In principle we only need a new device type which requires to add VE to several enums and add some function calls.

  1. Adding new c10::DeviceType::VE
  2. Adding new DLDeviceType::kDLVE
  3. Adding new Backend::VE and Backend::SparseVE
  4. Adding new DispatchKey::VE
  5. aten/src/ATen/native/Copy.cpp need to be made aware of the kVE device type.

See this diff for all changes that we think are necessary: ve_pytorch.txt

Alternatives

We need to keep using the HIP device and maybe encounter a conflict with ROCm in future :(.

Additional context

Let me explain the structure of our current implementation, which consists of three components:

Neural Network Computations

For the main computational work loads, we utilize the SOL neural network optimization middleware (www.sol-ai.org). In a nutshell, SOL is comparable with TVM but is specifically designed for tight integration into AI frameworks and to
support inference and training on different kinds of hardware. For this, SOL parses an existing PyTorch model and compiles an optimized implementation of it. This optimized implementation then gets integrated into PyTorch using torch.nn.Module. SOL only replaces the computational part of the model and is therefore 100% compatible with the PyTorch workflow.

Memory Allocator and Basic Function Callbacks

To enable memory allocations, we load a shared library that registers a memory allocator implementation using REGISTER_ALLOCATOR(...).
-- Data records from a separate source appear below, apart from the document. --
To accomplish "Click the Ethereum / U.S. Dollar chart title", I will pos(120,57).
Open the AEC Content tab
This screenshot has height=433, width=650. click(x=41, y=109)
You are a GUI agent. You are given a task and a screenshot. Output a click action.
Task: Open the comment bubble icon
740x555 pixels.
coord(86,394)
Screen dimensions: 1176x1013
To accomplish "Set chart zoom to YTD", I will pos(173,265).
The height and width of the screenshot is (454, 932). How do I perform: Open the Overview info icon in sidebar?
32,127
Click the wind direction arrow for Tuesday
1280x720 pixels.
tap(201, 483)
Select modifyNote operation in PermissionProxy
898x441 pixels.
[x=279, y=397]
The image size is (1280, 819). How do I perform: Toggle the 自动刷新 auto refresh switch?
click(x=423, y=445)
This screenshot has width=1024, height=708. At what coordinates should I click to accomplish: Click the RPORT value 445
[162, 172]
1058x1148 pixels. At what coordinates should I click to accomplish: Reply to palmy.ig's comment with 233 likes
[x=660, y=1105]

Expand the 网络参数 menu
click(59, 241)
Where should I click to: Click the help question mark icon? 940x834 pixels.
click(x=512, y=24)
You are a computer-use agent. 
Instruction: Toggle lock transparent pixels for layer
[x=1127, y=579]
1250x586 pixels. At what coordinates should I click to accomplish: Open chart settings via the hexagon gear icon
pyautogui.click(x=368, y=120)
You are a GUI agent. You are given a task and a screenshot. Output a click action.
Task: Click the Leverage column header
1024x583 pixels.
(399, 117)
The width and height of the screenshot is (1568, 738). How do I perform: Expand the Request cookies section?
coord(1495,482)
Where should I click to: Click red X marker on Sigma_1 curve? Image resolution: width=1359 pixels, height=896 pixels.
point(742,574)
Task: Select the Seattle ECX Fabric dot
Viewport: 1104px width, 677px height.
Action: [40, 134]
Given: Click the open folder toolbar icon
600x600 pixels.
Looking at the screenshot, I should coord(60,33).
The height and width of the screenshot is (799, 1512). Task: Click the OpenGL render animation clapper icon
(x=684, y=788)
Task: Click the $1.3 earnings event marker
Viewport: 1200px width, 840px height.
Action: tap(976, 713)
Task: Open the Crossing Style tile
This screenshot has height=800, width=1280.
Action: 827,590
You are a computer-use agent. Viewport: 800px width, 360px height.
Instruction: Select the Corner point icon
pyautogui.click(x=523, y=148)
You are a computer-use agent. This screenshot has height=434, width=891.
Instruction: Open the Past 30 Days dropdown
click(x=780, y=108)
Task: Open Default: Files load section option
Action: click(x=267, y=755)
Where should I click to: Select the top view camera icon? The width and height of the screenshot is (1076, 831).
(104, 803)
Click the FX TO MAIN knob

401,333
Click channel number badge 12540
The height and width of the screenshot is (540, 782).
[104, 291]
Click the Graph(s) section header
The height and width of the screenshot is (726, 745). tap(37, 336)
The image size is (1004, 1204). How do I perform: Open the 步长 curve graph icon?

It uses the VEDA API (https://github.com/SX-Aurora/veda) functions and behaves similar to the CUDA implementation, except that it does not preallocate any memory segment.

Further, our shared library registers a limited set of functions (binary, logical, +, -, *, /, etc.) using TORCH_LIBRARY_IMPL(aten, HIP, m) to PyTorch, as the main part of our computations are performed using the SOL compiler. These function callbacks are only translating between the PyTorch and SOL runtime APIs.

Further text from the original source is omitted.